Sunday, September 27, 2009

Lowside of the Road by Barney Hoskyns

An extremely unauthorized bio of Tom Waits, this book leads us from Waits' beginnings at the Troubador up until the Glitter and Doom tour this past year.

Honestly, I mostly never really want to know the person behind my favorite music and Waits has become one of my top favorites. I don't know, I guess I always figure that I'll be really disappointed if the person turns out to be a jackass and kicks puppies or something. I'm still a huge fan of Waits, probably even more so now.

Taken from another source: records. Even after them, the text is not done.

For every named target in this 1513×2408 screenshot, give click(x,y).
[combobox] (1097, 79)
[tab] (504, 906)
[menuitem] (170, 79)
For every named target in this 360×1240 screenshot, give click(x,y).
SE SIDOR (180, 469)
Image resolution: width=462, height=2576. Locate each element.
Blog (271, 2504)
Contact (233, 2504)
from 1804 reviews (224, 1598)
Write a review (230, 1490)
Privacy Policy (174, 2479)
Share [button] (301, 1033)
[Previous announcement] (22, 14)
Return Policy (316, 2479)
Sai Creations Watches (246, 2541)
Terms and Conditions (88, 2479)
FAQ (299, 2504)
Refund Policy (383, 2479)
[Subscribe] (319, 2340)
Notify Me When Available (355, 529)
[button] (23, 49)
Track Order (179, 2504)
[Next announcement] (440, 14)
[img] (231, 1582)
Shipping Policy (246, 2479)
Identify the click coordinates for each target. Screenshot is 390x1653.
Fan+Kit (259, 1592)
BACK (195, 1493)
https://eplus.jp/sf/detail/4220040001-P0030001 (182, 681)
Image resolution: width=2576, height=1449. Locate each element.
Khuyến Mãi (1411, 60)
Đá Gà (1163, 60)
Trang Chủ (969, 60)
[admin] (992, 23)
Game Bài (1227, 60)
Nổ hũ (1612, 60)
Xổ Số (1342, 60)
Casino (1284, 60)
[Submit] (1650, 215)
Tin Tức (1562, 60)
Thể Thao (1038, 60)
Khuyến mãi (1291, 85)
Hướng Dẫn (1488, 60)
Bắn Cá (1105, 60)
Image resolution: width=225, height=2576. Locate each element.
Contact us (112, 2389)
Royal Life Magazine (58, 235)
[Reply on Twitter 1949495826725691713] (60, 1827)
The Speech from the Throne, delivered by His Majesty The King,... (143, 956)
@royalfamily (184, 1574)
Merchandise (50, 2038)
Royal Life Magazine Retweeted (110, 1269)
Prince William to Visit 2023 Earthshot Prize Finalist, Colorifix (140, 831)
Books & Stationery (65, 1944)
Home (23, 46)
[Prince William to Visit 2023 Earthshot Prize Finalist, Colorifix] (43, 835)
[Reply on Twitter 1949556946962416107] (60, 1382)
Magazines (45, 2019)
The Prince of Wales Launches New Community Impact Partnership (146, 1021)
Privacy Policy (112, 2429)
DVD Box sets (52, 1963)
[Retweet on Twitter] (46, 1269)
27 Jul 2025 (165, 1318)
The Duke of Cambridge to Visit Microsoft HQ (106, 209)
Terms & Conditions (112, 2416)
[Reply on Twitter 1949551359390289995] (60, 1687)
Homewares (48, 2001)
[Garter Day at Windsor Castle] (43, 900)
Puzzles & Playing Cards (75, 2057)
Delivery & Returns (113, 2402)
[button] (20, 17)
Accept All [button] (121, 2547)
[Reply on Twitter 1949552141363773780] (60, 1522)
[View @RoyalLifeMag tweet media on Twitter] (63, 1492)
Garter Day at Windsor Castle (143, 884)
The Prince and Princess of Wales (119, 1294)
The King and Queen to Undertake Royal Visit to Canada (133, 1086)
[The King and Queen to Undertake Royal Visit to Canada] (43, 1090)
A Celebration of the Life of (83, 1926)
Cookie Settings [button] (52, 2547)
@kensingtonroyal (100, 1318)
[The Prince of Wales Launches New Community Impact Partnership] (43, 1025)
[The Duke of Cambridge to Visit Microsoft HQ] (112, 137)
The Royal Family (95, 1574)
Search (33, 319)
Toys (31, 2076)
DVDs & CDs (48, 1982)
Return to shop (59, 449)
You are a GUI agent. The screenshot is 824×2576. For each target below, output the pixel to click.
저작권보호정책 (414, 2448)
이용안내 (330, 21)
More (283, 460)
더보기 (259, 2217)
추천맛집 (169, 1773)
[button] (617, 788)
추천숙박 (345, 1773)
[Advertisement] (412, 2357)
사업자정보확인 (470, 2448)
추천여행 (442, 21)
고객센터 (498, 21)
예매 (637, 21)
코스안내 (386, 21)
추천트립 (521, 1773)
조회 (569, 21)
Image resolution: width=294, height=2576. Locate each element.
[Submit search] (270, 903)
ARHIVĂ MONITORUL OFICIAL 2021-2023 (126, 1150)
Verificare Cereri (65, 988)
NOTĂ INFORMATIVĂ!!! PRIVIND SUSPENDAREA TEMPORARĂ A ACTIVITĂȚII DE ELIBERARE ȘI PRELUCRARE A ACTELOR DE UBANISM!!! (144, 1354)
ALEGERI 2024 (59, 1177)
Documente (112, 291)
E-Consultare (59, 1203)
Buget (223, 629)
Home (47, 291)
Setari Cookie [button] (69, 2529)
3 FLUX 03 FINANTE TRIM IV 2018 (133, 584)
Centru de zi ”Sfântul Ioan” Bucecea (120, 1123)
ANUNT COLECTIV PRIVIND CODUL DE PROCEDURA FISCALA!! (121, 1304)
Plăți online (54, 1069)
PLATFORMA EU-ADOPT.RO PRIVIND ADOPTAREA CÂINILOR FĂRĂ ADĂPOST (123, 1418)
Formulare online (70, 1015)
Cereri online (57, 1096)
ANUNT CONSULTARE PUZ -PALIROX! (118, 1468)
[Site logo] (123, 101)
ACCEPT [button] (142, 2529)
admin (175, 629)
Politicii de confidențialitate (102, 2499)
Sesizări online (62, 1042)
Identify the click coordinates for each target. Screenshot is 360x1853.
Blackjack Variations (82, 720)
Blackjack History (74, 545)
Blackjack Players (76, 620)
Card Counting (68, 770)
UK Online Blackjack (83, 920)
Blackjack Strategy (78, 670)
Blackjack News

This took forever to read because I didn't realize (or pay attention to the fact that) I missed almost everything in Waits' early career. I pretty much was introduced around Swordfishtrombone and went from there. The Waits I always liked was the gruff, hoarse, eccentric who pounded on chest of drawers to get percussion (Mule Variations being one of my absolute favorites). Who knew?

I ended up downloading virtually everything in the Waits discography and listening to it as I read the book, which accounts for why it took so damn long to finish. Closing Time is a Waits I never knew existed and one that I really like, although it doesn't eclipse the post-swordfish era.

Although I disagreed with the author....often...I still think this had a lot of great insight into the making of everything in the Waits vault and is fairly well rounded. Clearly there are issues with Brennan being a songwriting partner that I don't have, but to each their own

Saturday, September 5, 2009

When Things Fall Apart by Pema Chodron

Chodron is an American Buddhist nun and is apparently a prolific writer. Going through some difficult times now, this book called to me from the Border's book shelf.

I'm going to admit that I started off reading this book thinking "What the hell are you talking about?" Leaning into the sharp points, facing your demons, embracing suffering - all sounds well and good but HOW do you do it? Buddhism is all abut guidelines and rarely ever says "Here is how you do this"

The more I read, though, the more I got it. I need to be kinder to myself. Less critical, less admonishment. The underlying factor here is if you can't have compassion for yourself, it's going to be difficult to be compassionate towards others. There is no right or wrong, no good or evil. Things just ARE. We're all here for a short time, so why not give yourself a break and lighten up a little?

I'm a classic case of escapism. When things are difficult, I do my best but I always retreat; into books, classes, knitting, what have you. Chodron encourages us to not reach for comfort when things go rotten. That's going to be mighty hard to do.

There's a really good chapter about not harming others. While you may not deliberately harm people, chances are you are doing harm when you're upset, embarrassed, angry, etc. Words, actions, emotions all mean the world and you have to be aware of what you say, do and feel. Being aware of how you react to things is even applauded as a great first step.

I'm going to try to put these things into practice. We'll see how it goes :)

Tuesday, September 1, 2009

Dissecting Death by Frederick Zugibe MD

This book coins itself as secrets of a medical examiner. If you like CSI (and you can read) you'll probably really like this book. It's not flashy with lots of weird angles like CSI but it's well written and plain spoken about the life of a medical examiner.

Looking up the good doctor, I see he is very well known for his research on crucifixion. That explains why the last section of the book explains why Mel Gibson's Passion of Christ (or whatever) was medically incorrect.

Zugibe goes over 10 cases that show various points of the forensic field. One case involves a woman found slashed and stabbed in the woods and they must determine time of death; apparently a very tricky thing to do despite what the tv shows say. Another case provides them with a few bones found in a grave, along with pieces of material, and they must determine if it could be a missing reporter.

Zugibe explains in plain English DNA testing, bone testing, insect forensics, etc. All very interesting and, dare I say, educational.